PROMPT:
Every record should be written out again in full, with no character altered.

(Data entries)

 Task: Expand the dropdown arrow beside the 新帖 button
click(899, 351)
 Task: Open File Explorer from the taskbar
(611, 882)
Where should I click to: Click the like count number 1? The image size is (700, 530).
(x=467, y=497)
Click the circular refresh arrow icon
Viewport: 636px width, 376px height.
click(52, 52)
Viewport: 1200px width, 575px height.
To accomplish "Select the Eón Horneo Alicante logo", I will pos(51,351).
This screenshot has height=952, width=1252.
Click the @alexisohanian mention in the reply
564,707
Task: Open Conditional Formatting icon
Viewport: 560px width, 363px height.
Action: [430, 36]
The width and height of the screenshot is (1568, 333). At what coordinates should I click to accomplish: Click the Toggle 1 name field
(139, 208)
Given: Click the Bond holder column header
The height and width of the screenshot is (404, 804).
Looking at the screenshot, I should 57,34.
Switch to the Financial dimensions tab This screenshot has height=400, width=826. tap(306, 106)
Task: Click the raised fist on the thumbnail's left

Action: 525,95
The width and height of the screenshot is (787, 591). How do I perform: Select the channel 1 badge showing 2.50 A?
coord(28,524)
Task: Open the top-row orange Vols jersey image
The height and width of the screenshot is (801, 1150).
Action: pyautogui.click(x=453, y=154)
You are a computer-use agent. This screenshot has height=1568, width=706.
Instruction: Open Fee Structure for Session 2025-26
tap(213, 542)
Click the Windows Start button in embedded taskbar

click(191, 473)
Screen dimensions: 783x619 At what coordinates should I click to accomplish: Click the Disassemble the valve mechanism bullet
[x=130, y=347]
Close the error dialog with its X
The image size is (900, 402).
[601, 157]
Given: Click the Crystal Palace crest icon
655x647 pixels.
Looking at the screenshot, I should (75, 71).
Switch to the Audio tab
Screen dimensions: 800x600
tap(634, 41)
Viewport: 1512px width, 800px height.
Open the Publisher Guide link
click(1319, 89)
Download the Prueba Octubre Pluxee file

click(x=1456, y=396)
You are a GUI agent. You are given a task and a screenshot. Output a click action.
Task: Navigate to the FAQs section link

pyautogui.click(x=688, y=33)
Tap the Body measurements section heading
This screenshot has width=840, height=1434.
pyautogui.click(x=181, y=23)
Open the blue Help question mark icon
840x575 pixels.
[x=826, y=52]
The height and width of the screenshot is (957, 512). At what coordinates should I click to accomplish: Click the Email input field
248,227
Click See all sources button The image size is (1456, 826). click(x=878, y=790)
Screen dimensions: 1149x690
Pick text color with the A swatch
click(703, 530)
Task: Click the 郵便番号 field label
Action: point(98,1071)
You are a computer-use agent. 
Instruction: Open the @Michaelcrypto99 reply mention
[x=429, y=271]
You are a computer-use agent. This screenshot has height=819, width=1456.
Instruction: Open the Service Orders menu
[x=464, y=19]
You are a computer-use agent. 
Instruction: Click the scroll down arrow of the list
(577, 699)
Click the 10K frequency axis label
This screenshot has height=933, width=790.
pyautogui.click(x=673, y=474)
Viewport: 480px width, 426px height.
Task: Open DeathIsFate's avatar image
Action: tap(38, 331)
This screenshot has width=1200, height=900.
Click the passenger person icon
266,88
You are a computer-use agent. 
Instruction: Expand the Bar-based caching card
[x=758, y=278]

WRITTEN REPLY:
 Task: Expand the dropdown arrow beside the 新帖 button
click(899, 351)
 Task: Open File Explorer from the taskbar
(611, 882)
Where should I click to: Click the like count number 1? The image size is (700, 530).
(x=467, y=497)
Click the circular refresh arrow icon
Viewport: 636px width, 376px height.
click(52, 52)
Viewport: 1200px width, 575px height.
To accomplish "Select the Eón Horneo Alicante logo", I will pos(51,351).
This screenshot has height=952, width=1252.
Click the @alexisohanian mention in the reply
564,707
Task: Open Conditional Formatting icon
Viewport: 560px width, 363px height.
Action: [430, 36]
The width and height of the screenshot is (1568, 333). At what coordinates should I click to accomplish: Click the Toggle 1 name field
(139, 208)
Given: Click the Bond holder column header
The height and width of the screenshot is (404, 804).
Looking at the screenshot, I should 57,34.
Switch to the Financial dimensions tab This screenshot has height=400, width=826. tap(306, 106)
Task: Click the raised fist on the thumbnail's left

Action: 525,95
The width and height of the screenshot is (787, 591). How do I perform: Select the channel 1 badge showing 2.50 A?
coord(28,524)
Task: Open the top-row orange Vols jersey image
The height and width of the screenshot is (801, 1150).
Action: pyautogui.click(x=453, y=154)
You are a computer-use agent. This screenshot has height=1568, width=706.
Instruction: Open Fee Structure for Session 2025-26
tap(213, 542)
Click the Windows Start button in embedded taskbar

click(191, 473)
Screen dimensions: 783x619 At what coordinates should I click to accomplish: Click the Disassemble the valve mechanism bullet
[x=130, y=347]
Close the error dialog with its X
The image size is (900, 402).
[601, 157]
Given: Click the Crystal Palace crest icon
655x647 pixels.
Looking at the screenshot, I should (75, 71).
Switch to the Audio tab
Screen dimensions: 800x600
tap(634, 41)
Viewport: 1512px width, 800px height.
Open the Publisher Guide link
click(1319, 89)
Download the Prueba Octubre Pluxee file

click(x=1456, y=396)
You are a GUI agent. You are given a task and a screenshot. Output a click action.
Task: Navigate to the FAQs section link

pyautogui.click(x=688, y=33)
Tap the Body measurements section heading
This screenshot has width=840, height=1434.
pyautogui.click(x=181, y=23)
Open the blue Help question mark icon
840x575 pixels.
[x=826, y=52]
The height and width of the screenshot is (957, 512). At what coordinates should I click to accomplish: Click the Email input field
248,227
Click See all sources button The image size is (1456, 826). click(x=878, y=790)
Screen dimensions: 1149x690
Pick text color with the A swatch
click(703, 530)
Task: Click the 郵便番号 field label
Action: point(98,1071)
You are a computer-use agent. 
Instruction: Open the @Michaelcrypto99 reply mention
[x=429, y=271]
You are a computer-use agent. This screenshot has height=819, width=1456.
Instruction: Open the Service Orders menu
[x=464, y=19]
You are a computer-use agent. 
Instruction: Click the scroll down arrow of the list
(577, 699)
Click the 10K frequency axis label
This screenshot has height=933, width=790.
pyautogui.click(x=673, y=474)
Viewport: 480px width, 426px height.
Task: Open DeathIsFate's avatar image
Action: tap(38, 331)
This screenshot has width=1200, height=900.
Click the passenger person icon
266,88
You are a computer-use agent. 
Instruction: Expand the Bar-based caching card
[x=758, y=278]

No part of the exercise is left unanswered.